Over the past decade, the market caps of semiconductor designers and foundries have been fundamentally reshaped by AI demand and technology cycles. NVIDIA led the pack, vaulting from $17.7 B in 2015 to over $4.4 T in 2025 (a 73.6% CAGR), while AMD climbed more than 120× thanks to Ryzen and EPYC momentum. Broadcom’s acquisition-driven strategy fueled a 35× rise, and pure-play foundry leader TSMC grew nearly 9× to $1 T, underscoring the steady, essential nature of contract manufacturing. ASML’s specialized EUV tools saw its market cap expand over 7× as chipmakers raced to deploy next-generation lithography.
Analysis
- AI acceleration and cloud-scale GPU deployments drove the explosive late-cycle surge, especially for GPU-centric firms.
- Cyclical pullbacks in 2018 and 2022 highlight broader macro volatility, but the 2023–2025 rebound affirms structural tailwinds behind AI and 5G rollout.

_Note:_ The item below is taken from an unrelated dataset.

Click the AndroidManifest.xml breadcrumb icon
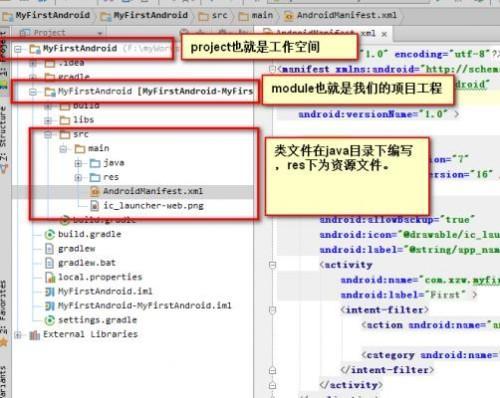 point(288,16)
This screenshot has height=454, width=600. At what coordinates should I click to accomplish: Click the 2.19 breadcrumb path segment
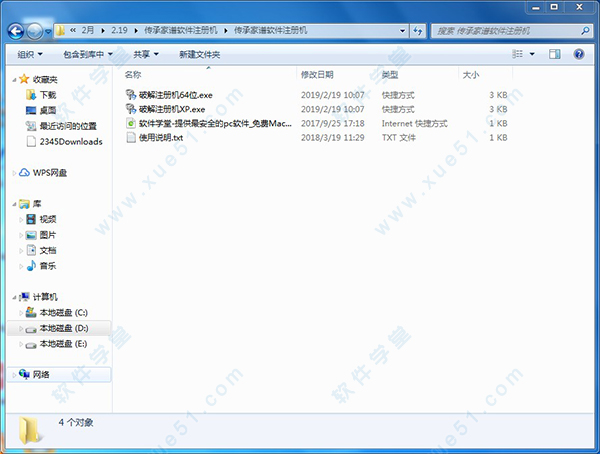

- Foundries and equipment makers deliver smoother compounding vs. designers, offering a defensive anchor in semiconductor portfolios.
Key Takeaways
- NVIDIA’s extraordinary 248× growth cements GPUs as the linchpin of modern AI infrastructure.
- AMD’s comeback story demonstrates the power of competitive product cycles and ecosystem wins.
- TSMC and ASML remain critical “picks and shovels” plays, balancing out higher-beta chip design names.
- Long-term investors can blend high-growth AI plays with must-have manufacturing staples for both alpha and stability.